▶ TASK STATEMENT
Reproduce word for word the stretch of the article on American speech below, from "It's Not the" to "350 miles for.".

▶ GIVEN TEXT

________________________

It's Not the Sights, It's the Sounds
By TIM SULTAN
I WANTED to kiss Lori Austin, the waitress behind the counter of August 25, a diner near Wales Center, N.Y. I had been pretending to look at the wall art — a sunset landscape painted on a circular saw — but was actually straining to listen in on the conversation three elderly women were having at a nearby table. I was not having any success. The more I listened, the more quietly they talked.
"Thee-at painting?" Ms. Austin suddenly said. "A man from around here made it. Can I get you some more coffee? How 'bout this cold snee-ap?"
Bless you, Lori Austin, I said to myself. You just gave me the two raised vowels before voiceless stops I'd driven 350 miles for.
Fueled by frequent stops at diners (this was my third pie and coffee, and it wasn't lunchtime yet), I was in the midst of a road trip through the American linguistic landscape. My guide was not Rand McNally but rather The Atlas of North American English, by William Labov, Sharon Ash and Charles Boberg, the first complete survey of American phonetics, published late last year by Mouton de Gruyter.

________________________

▶ DATASET CONTENT
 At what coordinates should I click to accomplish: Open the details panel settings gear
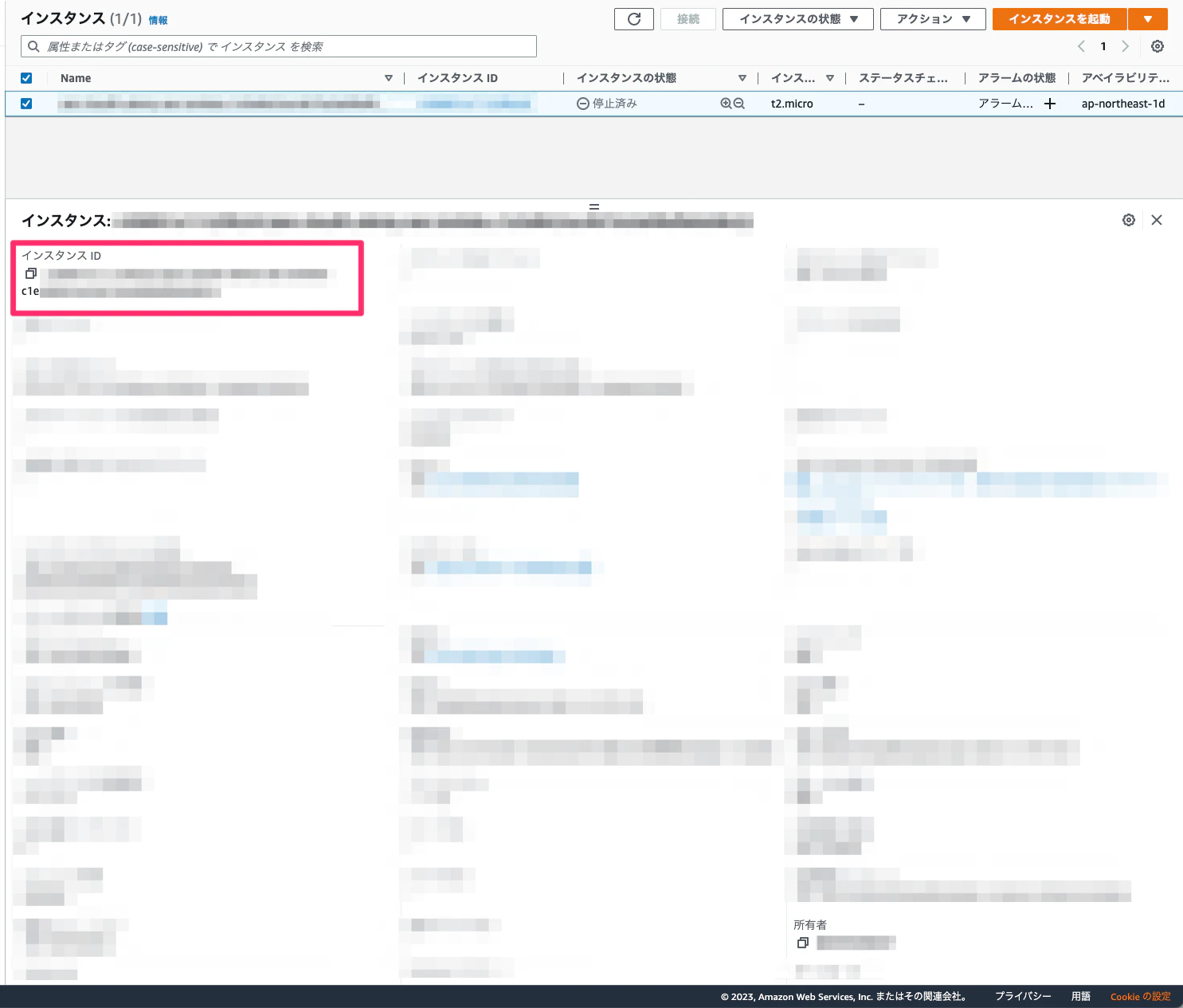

________________________

▶ SOLVED EXERCISE
It's Not the Sights, It's the Sounds
By TIM SULTAN
I WANTED to kiss Lori Austin, the waitress behind the counter of August 25, a diner near Wales Center, N.Y. I had been pretending to look at the wall art — a sunset landscape painted on a circular saw — but was actually straining to listen in on the conversation three elderly women were having at a nearby table. I was not having any success. The more I listened, the more quietly they talked.
"Thee-at painting?" Ms. Austin suddenly said. "A man from around here made it. Can I get you some more coffee? How 'bout this cold snee-ap?"
Bless you, Lori Austin, I said to myself. You just gave me the two raised vowels before voiceless stops I'd driven 350 miles for.